◆ QUOTED TEXT
= List of songs recorded by Keke Wyatt =

Keke Wyatt (born Ke'Tara Shavon Wyatt) is an American R&B recording artist. She has written and recorded material for her four studio albums, Soul Sista (2001), Who Knew? (2010), Unbelievable (2011), Rated Love (2016) and one extended play Ke'Ke' (2014). Songs included in this list are from her studio albums, extended play as well as collaborations with other recording artists on duets and featured songs on their respective albums and the unreleased tracks during the recording process the unreleased albums Emotional Rollercoaster (2005) and Ghetto Rose (2007).

At age fifteen, Wyatt recorded "My First Love" with Avant which was released two years later, eventually becoming a single for his album My Thoughts (2000). Wyatt gained much notoriety for the remake of the 1980s ballad by Rene & Angela. Its success, remaining on the Top 10 for several weeks, resulted in a solo album contract with MCA Records. With the help of the late MCA Record executive Louil Silas, her friend and A&R Randy Jackson, whom she met at age twelve, and former Boyz II Men manager Quadri El Amin, Wyatt recorded her first album within two weeks time. Her first single, "Used to Love", became a moderate hit on the Hot R&B/Hip-Hop Singles & Tracks chart her follow-up single "Nothing in This World", her second duet with Avant, charted higher and became her first entry to the Billboard Hot 100 chart. Soul Sista (2001), was released as her debut album it made the Top 40 on the Billboard Hot 200. In 2002, Keke was featured on the 2001 soundtrack for Brown Sugar on a song called "It's Going Down" with Blackalicious the song was also the song was later featured on Blackalicious's second studio album Blazing Arrow (2002). Keke was also featured on the 2004 soundtrack for Barbershop 2: Back in Business on a song called "Your Precious Love" with Avant.

◆ DATA EXTRACT
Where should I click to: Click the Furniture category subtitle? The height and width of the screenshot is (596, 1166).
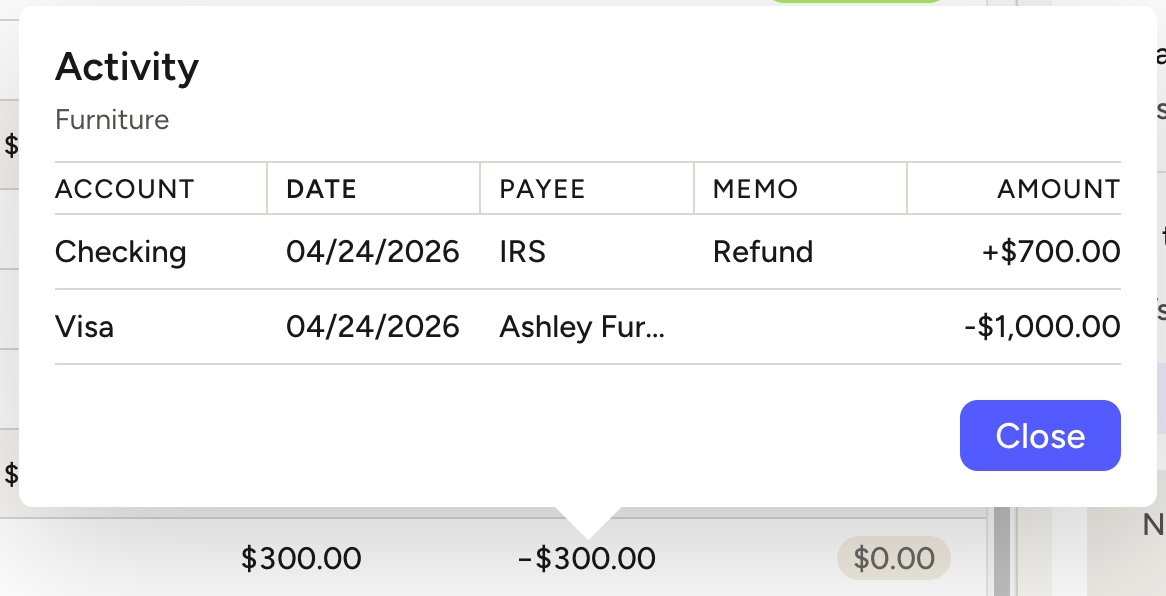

◆ TASKS AND EXERCISES
a: In the Keke Wyatt article, at what age did Wyatt record "My First Love" with Avant?
b: List every studio album by Keke Wyatt that the Keke Wyatt article names.
c: Transcribe the Keke Wyatt article from "Keke Wyatt (born" up to and including "Ghetto Rose (2007).".

◆ SOLUTIONS PER TASK
a: At age fifteen.

b: Soul Sista (2001), Who Knew? (2010), Unbelievable (2011), Rated Love (2016)

c:
Keke Wyatt (born Ke'Tara Shavon Wyatt) is an American R&B recording artist. She has written and recorded material for her four studio albums, Soul Sista (2001), Who Knew? (2010), Unbelievable (2011), Rated Love (2016) and one extended play Ke'Ke' (2014). Songs included in this list are from her studio albums, extended play as well as collaborations with other recording artists on duets and featured songs on their respective albums and the unreleased tracks during the recording process the unreleased albums Emotional Rollercoaster (2005) and Ghetto Rose (2007).